The association between autism spectrum disorders (ASDs) and prenatal anticonvulsant exposure is increasingly investigated, but comprehensive, blinded assessment using a validated instrument for autism within a well-characterized prospective cohort has not been conducted. Thus, existing studies may represent an underestimate of the true risk. Herein we present a prospective cohort study in children exposed to anticonvulsants during pregnancy, with all assessments conducted by examiners who were blinded to drug-exposure status.Methods
Participants were 105 Australian children aged 6–8 years who were recruited via the Australian Pregnancy Register for Women on Antiepileptic Medication.

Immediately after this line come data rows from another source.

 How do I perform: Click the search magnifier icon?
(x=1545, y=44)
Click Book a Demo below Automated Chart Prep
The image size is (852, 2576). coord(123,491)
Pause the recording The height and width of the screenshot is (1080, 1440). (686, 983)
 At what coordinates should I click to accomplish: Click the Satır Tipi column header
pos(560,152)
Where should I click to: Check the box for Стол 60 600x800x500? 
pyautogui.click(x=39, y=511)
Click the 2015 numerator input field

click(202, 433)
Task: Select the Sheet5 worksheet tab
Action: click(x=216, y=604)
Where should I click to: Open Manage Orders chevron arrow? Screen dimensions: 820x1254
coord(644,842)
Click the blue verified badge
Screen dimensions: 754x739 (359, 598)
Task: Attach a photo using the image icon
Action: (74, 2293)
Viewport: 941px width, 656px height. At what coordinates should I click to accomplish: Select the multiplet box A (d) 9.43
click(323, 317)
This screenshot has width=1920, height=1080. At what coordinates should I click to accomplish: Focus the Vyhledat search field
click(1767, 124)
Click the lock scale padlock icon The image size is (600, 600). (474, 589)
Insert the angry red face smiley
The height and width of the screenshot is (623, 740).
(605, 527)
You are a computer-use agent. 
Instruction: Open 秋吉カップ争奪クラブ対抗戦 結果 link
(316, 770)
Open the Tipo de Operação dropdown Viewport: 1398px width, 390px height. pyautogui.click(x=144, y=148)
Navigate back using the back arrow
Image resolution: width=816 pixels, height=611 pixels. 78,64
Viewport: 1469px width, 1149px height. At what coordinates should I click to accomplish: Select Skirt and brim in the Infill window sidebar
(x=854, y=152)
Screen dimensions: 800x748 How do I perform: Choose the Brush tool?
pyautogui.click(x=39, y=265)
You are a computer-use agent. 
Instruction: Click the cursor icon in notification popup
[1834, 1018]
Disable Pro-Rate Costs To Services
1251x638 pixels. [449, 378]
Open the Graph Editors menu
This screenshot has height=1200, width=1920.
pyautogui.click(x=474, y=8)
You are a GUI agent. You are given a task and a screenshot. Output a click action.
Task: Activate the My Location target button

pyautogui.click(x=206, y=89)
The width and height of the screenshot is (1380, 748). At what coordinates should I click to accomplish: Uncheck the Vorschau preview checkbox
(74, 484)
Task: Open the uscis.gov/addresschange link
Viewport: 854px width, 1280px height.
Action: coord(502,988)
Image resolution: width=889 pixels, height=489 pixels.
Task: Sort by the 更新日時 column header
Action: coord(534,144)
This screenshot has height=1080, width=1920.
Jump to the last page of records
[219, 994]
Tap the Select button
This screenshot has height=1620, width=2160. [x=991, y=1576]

Maternal epilepsy, pregnancy, and medical history data were obtained prospectively. Autism traits were assessed using the Childhood Autism Rating Scale (CARS).Results
Eleven children (10.5%) had elevated CARS scores. Two were exposed to valproate monotherapy (2/26; 7.7%), two to carbamazepine monotherapy (2/34; 5.9%), and seven to valproate in polytherapy (7/15; 46.7%). Linear regression analysis showed that the mean valproate dose during pregnancy was a significant predictor of CARS scores after controlling for polytherapy, mean carbamazepine dose, folic acid use, seizures during pregnancy, tobacco and marijuana use, maternal intelligence quotient (IQ), and socioeconomic status. First trimester folic acid supplementation and marijuana use were also significant predictors of CARS scores.Significance
Using direct assessment of children in our prospective study, we found an elevated rate of autism traits across the sample. The most important determinant of association with autistic traits was higher doses of sodium valproate exposure. The use of valproate in women who may become pregnant is now generally avoided; however, there are insufficient data regarding the risk of ASD with low-dose valproate. If this risk is no greater than with other antiepileptic drugs (AED)s, it may enable women with genetic generalized epilepsy to retain optimal seizure control as well as minimize harm to their unborn child.